═══ Data for the task

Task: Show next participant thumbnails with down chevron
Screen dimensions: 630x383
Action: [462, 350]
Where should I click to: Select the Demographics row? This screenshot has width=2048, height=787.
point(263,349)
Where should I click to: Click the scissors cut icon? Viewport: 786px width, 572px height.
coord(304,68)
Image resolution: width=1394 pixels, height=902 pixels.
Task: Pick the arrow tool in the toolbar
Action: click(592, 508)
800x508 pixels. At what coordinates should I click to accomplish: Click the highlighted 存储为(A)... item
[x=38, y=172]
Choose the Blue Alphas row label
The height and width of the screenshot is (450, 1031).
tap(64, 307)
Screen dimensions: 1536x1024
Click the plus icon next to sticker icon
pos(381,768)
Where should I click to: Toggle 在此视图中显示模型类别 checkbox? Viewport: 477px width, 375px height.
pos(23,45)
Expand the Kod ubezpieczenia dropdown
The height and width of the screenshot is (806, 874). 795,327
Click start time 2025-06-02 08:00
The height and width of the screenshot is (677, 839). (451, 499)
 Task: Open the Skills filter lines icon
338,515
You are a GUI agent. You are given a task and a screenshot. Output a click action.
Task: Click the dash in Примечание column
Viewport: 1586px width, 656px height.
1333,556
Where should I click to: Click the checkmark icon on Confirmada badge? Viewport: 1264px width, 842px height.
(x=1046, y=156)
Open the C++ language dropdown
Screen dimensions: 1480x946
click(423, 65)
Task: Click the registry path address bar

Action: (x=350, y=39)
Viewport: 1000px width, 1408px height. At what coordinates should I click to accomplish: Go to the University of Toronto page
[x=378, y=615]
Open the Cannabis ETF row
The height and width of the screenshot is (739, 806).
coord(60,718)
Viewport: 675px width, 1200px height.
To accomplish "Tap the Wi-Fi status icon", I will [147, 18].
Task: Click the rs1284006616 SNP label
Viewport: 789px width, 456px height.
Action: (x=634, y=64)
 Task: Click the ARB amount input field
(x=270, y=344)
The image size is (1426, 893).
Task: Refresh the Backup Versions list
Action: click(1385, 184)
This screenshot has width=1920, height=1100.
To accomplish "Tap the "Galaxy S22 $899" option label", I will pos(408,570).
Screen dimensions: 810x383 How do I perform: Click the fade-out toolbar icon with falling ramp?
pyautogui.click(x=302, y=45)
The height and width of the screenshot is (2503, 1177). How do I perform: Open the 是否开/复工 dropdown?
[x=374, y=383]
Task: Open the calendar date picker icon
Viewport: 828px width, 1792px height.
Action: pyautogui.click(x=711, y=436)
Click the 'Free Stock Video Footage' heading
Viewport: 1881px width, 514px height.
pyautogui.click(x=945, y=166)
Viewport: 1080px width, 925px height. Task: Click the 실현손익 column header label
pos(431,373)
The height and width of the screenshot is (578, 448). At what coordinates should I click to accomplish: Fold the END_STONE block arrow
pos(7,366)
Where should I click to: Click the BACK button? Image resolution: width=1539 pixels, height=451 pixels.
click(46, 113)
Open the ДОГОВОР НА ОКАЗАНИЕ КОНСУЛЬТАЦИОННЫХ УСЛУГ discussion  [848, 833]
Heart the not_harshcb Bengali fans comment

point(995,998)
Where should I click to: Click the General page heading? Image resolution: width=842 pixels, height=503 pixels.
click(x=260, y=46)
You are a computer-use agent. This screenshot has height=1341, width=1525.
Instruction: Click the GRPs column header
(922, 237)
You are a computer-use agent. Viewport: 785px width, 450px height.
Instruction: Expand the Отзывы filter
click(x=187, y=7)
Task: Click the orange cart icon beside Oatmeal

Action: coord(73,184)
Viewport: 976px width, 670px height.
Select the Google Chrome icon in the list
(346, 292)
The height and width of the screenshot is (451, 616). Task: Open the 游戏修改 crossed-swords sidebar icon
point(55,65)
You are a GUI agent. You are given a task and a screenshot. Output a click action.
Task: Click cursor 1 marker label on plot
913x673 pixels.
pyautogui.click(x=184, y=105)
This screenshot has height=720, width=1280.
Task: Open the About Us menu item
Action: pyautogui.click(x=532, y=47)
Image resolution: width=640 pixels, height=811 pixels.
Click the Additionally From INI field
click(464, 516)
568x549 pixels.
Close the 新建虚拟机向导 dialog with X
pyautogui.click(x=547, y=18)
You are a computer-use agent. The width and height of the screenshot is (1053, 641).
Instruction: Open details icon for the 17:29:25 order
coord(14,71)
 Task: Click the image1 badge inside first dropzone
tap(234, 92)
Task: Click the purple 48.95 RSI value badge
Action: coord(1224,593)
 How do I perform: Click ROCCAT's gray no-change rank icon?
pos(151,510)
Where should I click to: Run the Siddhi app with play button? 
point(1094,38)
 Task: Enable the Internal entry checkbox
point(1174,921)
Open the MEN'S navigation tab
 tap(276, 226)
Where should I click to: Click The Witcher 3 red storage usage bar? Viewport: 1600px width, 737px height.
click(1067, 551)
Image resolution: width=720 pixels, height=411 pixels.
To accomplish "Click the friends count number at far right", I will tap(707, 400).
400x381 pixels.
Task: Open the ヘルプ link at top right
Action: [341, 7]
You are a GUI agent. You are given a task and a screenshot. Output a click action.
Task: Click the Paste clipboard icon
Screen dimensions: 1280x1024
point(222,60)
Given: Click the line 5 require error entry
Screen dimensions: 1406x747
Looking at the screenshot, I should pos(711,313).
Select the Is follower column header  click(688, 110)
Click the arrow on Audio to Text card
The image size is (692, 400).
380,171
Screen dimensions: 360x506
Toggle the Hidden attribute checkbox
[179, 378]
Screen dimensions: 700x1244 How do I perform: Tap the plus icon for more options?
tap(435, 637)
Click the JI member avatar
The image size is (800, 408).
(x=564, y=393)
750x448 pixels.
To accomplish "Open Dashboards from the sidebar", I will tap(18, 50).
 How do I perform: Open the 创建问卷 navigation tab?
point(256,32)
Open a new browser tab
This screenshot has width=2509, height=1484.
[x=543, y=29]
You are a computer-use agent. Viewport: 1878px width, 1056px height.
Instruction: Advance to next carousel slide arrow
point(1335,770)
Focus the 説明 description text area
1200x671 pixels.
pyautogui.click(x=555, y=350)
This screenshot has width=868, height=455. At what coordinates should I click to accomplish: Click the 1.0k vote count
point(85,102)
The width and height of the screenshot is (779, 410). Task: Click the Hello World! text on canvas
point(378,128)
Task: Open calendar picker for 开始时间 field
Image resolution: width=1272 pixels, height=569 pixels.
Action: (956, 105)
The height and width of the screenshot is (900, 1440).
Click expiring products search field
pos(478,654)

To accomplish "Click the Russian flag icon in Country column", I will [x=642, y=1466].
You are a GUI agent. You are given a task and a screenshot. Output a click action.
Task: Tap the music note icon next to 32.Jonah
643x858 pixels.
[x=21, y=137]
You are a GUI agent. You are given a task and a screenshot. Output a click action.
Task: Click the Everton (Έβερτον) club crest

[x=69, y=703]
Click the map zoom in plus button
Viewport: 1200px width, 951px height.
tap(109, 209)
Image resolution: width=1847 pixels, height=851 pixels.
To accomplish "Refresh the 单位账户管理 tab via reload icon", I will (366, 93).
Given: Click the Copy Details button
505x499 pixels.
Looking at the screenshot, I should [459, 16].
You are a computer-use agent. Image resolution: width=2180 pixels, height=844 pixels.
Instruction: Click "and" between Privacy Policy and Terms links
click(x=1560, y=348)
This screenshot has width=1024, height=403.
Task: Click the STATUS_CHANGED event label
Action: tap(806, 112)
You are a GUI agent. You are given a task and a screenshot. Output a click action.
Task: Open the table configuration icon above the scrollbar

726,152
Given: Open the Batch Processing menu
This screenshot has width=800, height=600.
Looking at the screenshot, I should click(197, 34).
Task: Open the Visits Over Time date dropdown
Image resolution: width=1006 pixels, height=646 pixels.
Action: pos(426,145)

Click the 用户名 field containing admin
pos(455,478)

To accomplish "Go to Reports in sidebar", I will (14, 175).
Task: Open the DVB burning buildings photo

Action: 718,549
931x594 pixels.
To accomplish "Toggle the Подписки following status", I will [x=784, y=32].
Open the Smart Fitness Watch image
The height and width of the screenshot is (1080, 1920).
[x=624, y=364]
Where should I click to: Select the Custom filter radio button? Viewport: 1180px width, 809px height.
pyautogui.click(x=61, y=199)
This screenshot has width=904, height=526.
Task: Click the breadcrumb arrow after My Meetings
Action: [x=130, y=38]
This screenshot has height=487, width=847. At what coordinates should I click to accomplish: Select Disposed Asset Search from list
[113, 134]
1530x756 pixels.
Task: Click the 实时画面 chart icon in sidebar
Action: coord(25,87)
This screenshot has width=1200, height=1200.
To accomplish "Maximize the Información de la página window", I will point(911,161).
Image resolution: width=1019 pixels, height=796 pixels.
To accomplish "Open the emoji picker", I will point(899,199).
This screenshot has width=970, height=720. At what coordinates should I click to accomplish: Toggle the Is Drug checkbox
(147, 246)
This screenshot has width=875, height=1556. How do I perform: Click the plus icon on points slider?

══════

## Aim of the exercise
Copy out every line in the records where the word "calendar" is found.

## Exercise result
Task: Open the calendar date picker icon
Task: Open calendar picker for 开始时间 field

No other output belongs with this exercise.